2. The method for measuring karst carbon sink process by using a karst carbon sink process measuring device according to claim 1, wherein the water permeable layer is formed by filling Yuhua stone, the outer surfaces of the reinforcing bars are sleeved with PVC pipes, and the reinforcing bars are arranged at equal intervals to form a cross grid structure.

3. Determining karst using a karst carbon sink process determination device according to claim 1 or 2A method for carbon sequestration process, characterized in that the soil CO ₂ The collecting device is L-shaped and comprises a horizontal part and a vertical part, the collecting device is buried in the soil layer in a mode that the horizontal part is buried in the soil layer at a preset depth position, and the top of the vertical part is exposed out of the soil surface and is communicated with air, and the soil CO ₂ The collecting devices are arranged at different depths of the soil layer.

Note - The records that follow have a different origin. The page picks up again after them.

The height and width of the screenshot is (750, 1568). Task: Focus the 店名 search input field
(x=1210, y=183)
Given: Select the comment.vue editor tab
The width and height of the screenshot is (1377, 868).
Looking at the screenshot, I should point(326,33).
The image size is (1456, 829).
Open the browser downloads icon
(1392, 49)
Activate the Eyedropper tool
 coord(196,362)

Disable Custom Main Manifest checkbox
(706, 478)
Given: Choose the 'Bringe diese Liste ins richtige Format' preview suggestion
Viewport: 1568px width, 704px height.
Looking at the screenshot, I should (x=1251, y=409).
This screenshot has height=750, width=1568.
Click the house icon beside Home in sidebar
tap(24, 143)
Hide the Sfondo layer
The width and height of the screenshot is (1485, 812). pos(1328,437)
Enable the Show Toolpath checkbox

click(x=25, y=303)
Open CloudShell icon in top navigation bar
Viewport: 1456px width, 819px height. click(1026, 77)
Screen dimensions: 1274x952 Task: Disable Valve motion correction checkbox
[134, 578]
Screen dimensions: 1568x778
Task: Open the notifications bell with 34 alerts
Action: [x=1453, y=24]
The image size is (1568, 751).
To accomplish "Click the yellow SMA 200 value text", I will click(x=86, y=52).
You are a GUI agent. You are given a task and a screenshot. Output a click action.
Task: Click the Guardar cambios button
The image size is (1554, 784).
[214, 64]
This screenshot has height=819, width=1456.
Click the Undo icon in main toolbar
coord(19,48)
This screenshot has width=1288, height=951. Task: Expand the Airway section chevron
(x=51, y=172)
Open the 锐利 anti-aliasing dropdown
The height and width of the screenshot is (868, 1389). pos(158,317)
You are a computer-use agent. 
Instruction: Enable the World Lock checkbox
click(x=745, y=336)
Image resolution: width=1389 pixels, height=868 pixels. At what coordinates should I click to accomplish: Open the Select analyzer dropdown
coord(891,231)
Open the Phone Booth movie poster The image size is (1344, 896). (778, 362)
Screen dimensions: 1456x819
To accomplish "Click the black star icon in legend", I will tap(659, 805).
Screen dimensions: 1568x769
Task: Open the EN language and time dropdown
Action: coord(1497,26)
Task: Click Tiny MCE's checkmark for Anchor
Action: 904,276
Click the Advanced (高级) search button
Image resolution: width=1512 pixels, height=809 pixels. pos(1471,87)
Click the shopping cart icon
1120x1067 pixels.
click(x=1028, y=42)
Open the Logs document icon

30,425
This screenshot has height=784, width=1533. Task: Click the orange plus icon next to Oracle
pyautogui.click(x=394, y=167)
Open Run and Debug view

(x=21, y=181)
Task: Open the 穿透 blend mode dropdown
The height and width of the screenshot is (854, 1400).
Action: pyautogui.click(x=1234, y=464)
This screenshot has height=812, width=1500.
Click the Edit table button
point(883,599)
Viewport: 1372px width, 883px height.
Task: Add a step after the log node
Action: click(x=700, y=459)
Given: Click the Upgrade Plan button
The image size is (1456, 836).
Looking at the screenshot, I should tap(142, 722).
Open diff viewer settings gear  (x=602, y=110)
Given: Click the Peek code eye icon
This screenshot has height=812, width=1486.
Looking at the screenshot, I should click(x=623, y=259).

4. The method for determining a karst carbon sink process using a karst carbon sink process-determining apparatus according to claim 3, wherein the soil CO ₂ The collecting device comprises a PVC pipe, a latex pipe, a rubber plug and a glass pipe, wherein the PVC pipe is arranged on the outer side of the latex pipe and the outer side of the glass pipe, the latex pipe is communicated with the glass pipe through the rubber plug, a plurality of vent holes are formed in the surface of the horizontal part of the PVC pipe, one end of the latex pipe extends out of the vertical part of the PVC pipe, and a device for releasing or sealing gas in the latex pipe is arranged.

5. The method for determining a karst carbon sink process by using a karst carbon sink process determining apparatus according to claim 1, wherein the rock mass is carbonate rock of two specifications, the soil is lime soil weathered by carbonate rock, the soil layer is divided into a plurality of layers, each layer fills the soil layer according to natural vertical distribution characteristics of soil in a karst region, and vegetation is planted in the soil layer.

6. The method of determining a karst carbon sink process using a karst carbon sink process determination device of claim 1, wherein the soil layers include a first soil layer, a second soil layer, a third soil layer, a fourth soil layer, and a fifth soil layer from top to bottom, the second rock mass filling the first and second soil layers of the karst ecosystem, the first rock mass filling the third and fourth soil layers of the karst ecosystem, the fifth soil layer being free of rock mass.